Ich knuddle jedes einzelne der Schäfchen und kuschle mich in ihre warme weiche Wolle. Dann kommt auch schon mein Kätzchen und schreit ihrerseits nach Pflege und Liebeseinheiten. Sie geht gerne mit mir spazieren. (und jeder der diesen Tagtraum nun für unrealistisch erklärt, dem empfehle ich eine Visite in dem Zuhause meiner Eltern. Dort lebt eine Katze, die das tatsächlich tut. Wirklich.) Nachdem ich meine Schafe gefüttert habe, begebe ich mich an die Küste, um zu schreiben. Denn meine Passion des Schreibens habe ich natürlich nicht aufgegeben. Ich schreibe nicht nur Bücher, sondern auch für die Zeitung, für eine kleine Agentur mit drei wahnsinnig lieben Menschen und für allerhand weitere Arbeitgeber, die ich alle noch aus meinem anderen Leben in der Stadt kenne.

Ich habe mir angewöhnt, per Hand zu schreiben, weil ich so gerne das Selbstgeschriebene in meinem schlichten mit braunem Lederband eingehüllten Notizbüchlein lese. Das Abtippen übernimmt sowieso eine Software, der ich nur vorlesen muss, was ich geschrieben habe. Ich mag es, wenn ich so noch einmal alles durchgehen kann, was ich so fabriziert habe.
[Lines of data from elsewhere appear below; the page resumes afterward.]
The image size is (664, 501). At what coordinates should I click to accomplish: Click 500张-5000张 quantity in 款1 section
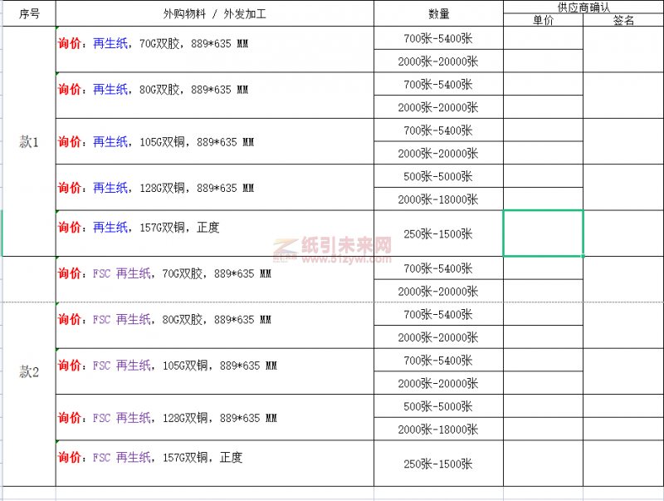pos(438,176)
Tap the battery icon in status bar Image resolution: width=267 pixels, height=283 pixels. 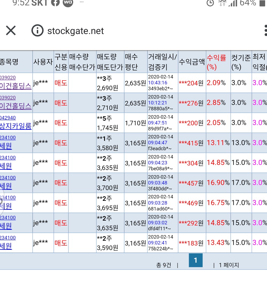[x=262, y=3]
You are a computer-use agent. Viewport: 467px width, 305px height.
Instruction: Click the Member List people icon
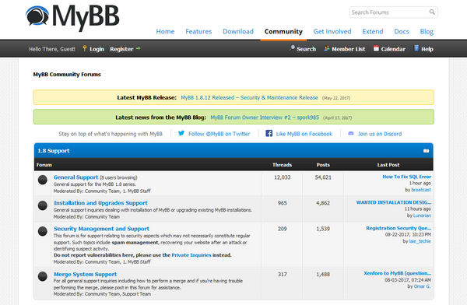click(x=327, y=48)
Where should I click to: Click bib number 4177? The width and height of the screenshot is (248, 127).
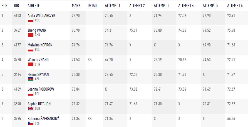pos(18,45)
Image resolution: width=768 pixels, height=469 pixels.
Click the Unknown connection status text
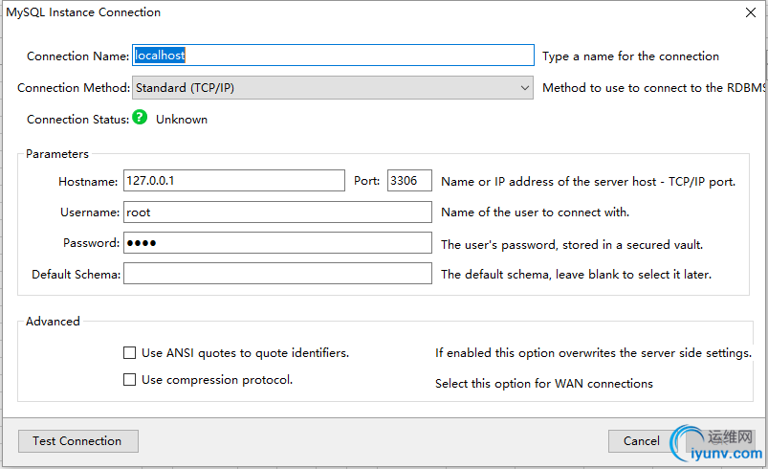click(182, 120)
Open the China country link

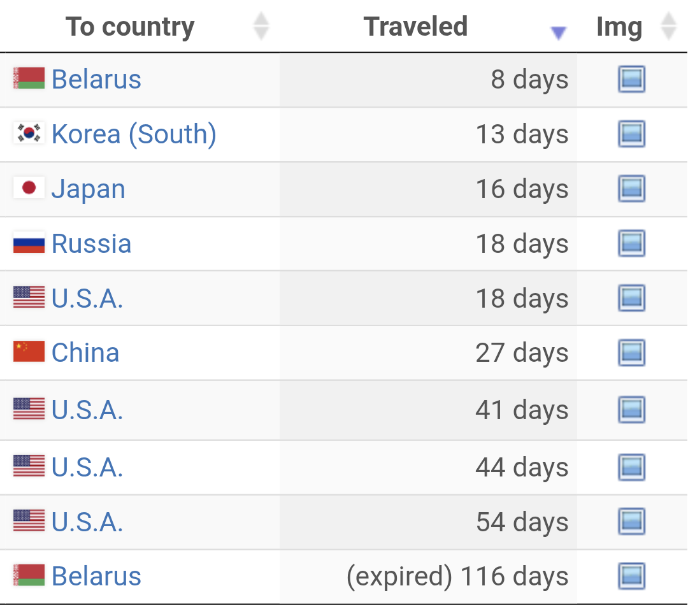click(85, 353)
Ich höre das Meer rauschen. Noch besser: ich sehe es. Wie ich da auf meinem eigenen kleinen Hügel direkt über den energiegeladenen Wellen sitze, wie sie in spritzender Gischt immer wieder gegen die Felsen schlage, sehe ich der Sonne beim Aufgehen zu. Meine Katze sitzt inzwischen auf mir drauf und schnurrt laut. Sie liebt den Morgen genauso wie ich.

Ich werde heut noch viel machen. Ich werde über die vielen Hügel und Täler laufen und mich dabei wie eine Verbündete vom Wind fühlen, der mich manchmal sachte umspielt, und manchmal vor Wildheit fast umhaut. Ich liebe ihn. Es wird nie wärmer als 20 Grad hier in meinem Traumzuhause und es formen sich faszinierende Wolkenformationen. Selten ist die Sonne wolkenlos, selten muss mir daher so unerträglich heiß werden. Toll.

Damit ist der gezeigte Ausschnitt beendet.